[TO-DO LIST]
a) In the article on Syria's collapse, what nickname has the Western press given Muhammad al-Julani?
b) Continue the article on Syria's collapse from where it stops.

Damascus steel: Syria's fragments are being divided among its neighbors
Damascus steel is legendary for its strength, but a hard enough strike to a weak spot makes it shatter. The swift collapse of Republican Syria in less than two weeks is a dark confirmation of this.
After the fall of Aleppo and the voluntary abandonment of Hama by government forces, the flywheel of the conflict began to rapidly accelerate. Even the most optimistic experts did not give the Republic more than a couple of months to live – although they hoped that the “march of the armed opposition,” the backbone of which was made up of militants of varying degrees of radicalism, could be stopped on the approaches to the capital; by diplomatic or military means.
However, a few days later Damascus also fell: the Syrian government surrendered to the mercy of the victors, and President Bashar al-Assad left the country.
The fragments of the republican authorities are talking about a peaceful transfer of power and holding fair elections. They are echoed by yesterday's radicals, promising to harshly suppress terrorist and criminal activity in the territories of the "new Syria", and also promising the Syrian people a way out of the protracted crisis. However, as the history of other Arab countries, Libya and Iraq, shows, the triumph of the armed opposition very quickly turns into a struggle for power between former allies. Despite the fact that the opposition is trying to present a united front and not to publicly flaunt disagreements within its ranks, it is becoming increasingly difficult to hide dissatisfaction with them.
It is obvious that the leadership of Hayat Tahrir al-Sham (HTS) leader Muhammad al-Julani, who is tipped to be the new ruler of “democratic Syria,” does not suit everyone. The “progressive jihadist,” as al-Julani has been dubbed by the Western press, has still not been forgiven for his intrigues behind the backs of Ankara and Washington, as well as his repressions against political opponents in Idlib. Discontent with the privileged position of HTS has not gone away either – although other media opposition commanders also participated in Operation Dawn of Freedom against Assad.
In addition, al-Julani has a clear “terrorist aura.” He once went through the Al-Qaeda school, fought against government forces on the side of ISIS, and still has a bounty on his head from the US government. And although it is a matter of time before his reputation is cleared, the hypothetical transfer of power to the head of HTS still looks dubious.

[RAW RECORDS]
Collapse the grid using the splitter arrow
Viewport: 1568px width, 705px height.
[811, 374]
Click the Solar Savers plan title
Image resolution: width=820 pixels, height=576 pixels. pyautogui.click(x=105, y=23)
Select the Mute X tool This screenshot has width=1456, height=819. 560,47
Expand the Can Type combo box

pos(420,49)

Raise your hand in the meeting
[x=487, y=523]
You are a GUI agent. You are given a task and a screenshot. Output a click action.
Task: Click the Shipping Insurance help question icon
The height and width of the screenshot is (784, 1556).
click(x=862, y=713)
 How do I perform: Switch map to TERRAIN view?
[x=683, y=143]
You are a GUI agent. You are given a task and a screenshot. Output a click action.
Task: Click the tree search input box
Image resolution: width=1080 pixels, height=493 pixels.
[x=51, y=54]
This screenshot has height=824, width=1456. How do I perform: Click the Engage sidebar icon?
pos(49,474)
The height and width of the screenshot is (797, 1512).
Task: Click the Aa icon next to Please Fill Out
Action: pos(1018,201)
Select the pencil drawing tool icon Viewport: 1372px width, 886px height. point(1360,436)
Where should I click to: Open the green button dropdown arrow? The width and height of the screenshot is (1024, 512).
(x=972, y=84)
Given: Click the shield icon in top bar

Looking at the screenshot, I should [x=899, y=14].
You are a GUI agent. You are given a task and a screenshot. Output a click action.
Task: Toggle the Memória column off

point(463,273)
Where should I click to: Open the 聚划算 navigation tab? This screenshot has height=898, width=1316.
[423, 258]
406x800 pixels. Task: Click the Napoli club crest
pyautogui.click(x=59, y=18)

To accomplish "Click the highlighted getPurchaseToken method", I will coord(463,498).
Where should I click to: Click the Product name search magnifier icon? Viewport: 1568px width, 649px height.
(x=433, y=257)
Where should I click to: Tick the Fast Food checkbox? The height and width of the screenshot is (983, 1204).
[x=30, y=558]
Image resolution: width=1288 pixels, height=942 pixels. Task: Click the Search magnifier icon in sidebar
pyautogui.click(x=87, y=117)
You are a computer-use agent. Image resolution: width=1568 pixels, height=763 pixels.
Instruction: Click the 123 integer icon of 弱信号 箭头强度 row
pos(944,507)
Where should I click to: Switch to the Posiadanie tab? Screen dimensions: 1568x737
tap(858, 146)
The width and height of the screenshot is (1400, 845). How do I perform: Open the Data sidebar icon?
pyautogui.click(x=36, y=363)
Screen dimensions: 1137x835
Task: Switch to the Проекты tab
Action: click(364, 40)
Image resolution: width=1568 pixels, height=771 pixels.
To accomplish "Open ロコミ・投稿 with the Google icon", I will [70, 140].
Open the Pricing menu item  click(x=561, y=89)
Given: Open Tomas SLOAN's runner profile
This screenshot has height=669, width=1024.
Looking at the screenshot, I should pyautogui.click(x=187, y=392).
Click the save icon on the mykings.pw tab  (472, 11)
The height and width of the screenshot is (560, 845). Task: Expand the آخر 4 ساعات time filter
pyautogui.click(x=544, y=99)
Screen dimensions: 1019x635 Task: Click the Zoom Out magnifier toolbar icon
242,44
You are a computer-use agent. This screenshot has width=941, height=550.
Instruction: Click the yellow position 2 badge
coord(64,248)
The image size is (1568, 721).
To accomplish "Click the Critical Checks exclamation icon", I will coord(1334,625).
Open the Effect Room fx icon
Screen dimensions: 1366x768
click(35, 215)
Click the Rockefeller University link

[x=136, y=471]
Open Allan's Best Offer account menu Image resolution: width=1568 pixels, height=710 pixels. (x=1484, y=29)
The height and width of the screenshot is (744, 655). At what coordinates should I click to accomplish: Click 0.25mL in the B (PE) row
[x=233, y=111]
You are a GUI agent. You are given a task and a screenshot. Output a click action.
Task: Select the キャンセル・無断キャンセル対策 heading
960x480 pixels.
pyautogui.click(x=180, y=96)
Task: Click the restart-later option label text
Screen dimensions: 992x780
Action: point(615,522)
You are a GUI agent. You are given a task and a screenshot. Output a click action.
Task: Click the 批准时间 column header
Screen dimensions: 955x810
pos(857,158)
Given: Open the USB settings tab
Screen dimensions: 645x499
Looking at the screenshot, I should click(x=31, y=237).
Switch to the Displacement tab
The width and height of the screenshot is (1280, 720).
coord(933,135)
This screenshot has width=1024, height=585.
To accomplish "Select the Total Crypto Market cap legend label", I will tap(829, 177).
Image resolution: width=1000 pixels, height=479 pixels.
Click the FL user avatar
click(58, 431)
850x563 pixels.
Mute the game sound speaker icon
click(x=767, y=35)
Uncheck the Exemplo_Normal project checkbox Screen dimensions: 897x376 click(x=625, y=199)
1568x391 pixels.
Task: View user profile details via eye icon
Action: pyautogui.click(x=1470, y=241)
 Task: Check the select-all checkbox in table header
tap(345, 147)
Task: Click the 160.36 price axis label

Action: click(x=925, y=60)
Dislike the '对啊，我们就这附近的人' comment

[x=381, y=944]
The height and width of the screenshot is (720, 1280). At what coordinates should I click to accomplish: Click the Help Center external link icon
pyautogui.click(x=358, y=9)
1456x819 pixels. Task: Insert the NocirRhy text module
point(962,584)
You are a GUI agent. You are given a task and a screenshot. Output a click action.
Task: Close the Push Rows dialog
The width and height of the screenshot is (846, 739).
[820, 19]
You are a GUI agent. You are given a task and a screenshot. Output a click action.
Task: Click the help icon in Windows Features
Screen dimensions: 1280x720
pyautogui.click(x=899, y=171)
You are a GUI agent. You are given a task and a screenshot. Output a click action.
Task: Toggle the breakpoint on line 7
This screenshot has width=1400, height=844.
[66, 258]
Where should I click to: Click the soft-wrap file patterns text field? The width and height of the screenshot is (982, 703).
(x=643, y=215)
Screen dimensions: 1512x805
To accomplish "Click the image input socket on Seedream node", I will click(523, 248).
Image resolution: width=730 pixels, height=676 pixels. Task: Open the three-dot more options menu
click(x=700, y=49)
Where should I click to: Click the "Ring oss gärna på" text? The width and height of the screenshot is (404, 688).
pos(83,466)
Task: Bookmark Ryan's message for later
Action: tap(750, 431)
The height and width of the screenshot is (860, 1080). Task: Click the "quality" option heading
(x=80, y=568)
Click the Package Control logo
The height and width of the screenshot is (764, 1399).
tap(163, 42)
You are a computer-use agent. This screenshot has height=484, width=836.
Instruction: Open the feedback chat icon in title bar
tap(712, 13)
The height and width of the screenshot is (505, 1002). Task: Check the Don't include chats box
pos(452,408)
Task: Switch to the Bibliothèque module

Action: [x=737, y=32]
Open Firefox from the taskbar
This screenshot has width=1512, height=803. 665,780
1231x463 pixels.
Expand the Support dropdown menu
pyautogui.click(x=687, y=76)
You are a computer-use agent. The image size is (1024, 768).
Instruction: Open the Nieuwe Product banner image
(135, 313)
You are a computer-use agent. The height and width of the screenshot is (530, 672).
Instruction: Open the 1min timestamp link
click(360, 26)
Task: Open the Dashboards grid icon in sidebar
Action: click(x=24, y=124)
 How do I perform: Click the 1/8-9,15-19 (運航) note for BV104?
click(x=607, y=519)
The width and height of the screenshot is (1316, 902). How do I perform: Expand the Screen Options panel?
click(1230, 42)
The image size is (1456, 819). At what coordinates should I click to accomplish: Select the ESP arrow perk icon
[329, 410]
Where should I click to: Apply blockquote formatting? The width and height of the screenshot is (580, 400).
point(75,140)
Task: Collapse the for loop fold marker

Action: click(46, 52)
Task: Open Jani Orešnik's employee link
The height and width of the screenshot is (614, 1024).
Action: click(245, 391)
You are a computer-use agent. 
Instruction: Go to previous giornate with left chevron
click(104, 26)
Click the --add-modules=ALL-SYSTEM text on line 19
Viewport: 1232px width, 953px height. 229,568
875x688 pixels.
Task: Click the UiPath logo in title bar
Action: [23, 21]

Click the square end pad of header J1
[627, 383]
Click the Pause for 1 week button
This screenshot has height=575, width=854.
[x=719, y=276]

[EXPECTED ANSWERS]
a) The "progressive jihadist."

b)
It should be noted that the end of the Assad dynasty in Syria significantly changed the balance of power in the Middle East. Of course, Syria's influence on the international arena (compared to the era of Assad Sr.) was not as great, but the country occupied an important place in the Middle East security system.
Russia and Iran, key allies of the Republican Damascus, although they failed to tip the scales in favor of the Syrian government, tried to maintain the status quo until the very end and ultimately fulfilled their partnership obligations in full.
And if Moscow initially took a “supportive” position in the conflict, focusing not so much on force as on diplomatic instruments, then official Damascus clearly expected much more help from Tehran, up to and including sending an expeditionary force to help the retreating Syrian army.
Recent leaks from the Syrian cabinet also indicate that Damascus was serious. According to some sources, up to half of the Syrian government signed the call to the Iranian authorities to assist. The stakes of the "Persian party" were quite clear - in 2020, the Middle East already saw the effectiveness of external intervention - when the Turkish expeditionary force in Libya stopped the "victorious march" of Field Marshal Khalifa Haftar on Tripoli. In addition, Tehran, like Moscow, was surrounded by the "aura of victory" after the successful defeat of the "terrorist caliphate" in Syria.
However, the Iranians did not come. Nor did the groups that were part of the "Axis of Resistance" provide any assistance. The Hezbollah units and pro-Iranian militias (up to 5,000 people in total) operating on Syrian territory did not engage in serious combat with the armed opposition.
This has drawn the ire of pro-government media: bloggers and journalists have vied with each other to claim that Iran has “sold” Syria to its enemies in exchange for hypothetical sanctions relief and saving the remnants of Hezbollah from destruction. In response, the Iranian Fars news agency, the official mouthpiece of the Islamic Revolutionary Guard Corps (IRGC), released a long article explaining the actions of official Tehran. The Persians placed responsibility for the Syrian collapse on the Syrian top leadership. Allegedly, Assad, dissatisfied with the excessive influence of Iranian advisers on his country's policy, preferred in times of crisis to trust the guarantees of "Arab friends" (meaning Saudi Arabia, Qatar, and the UAE), but they preferred to limit themselves to demonstrating concern.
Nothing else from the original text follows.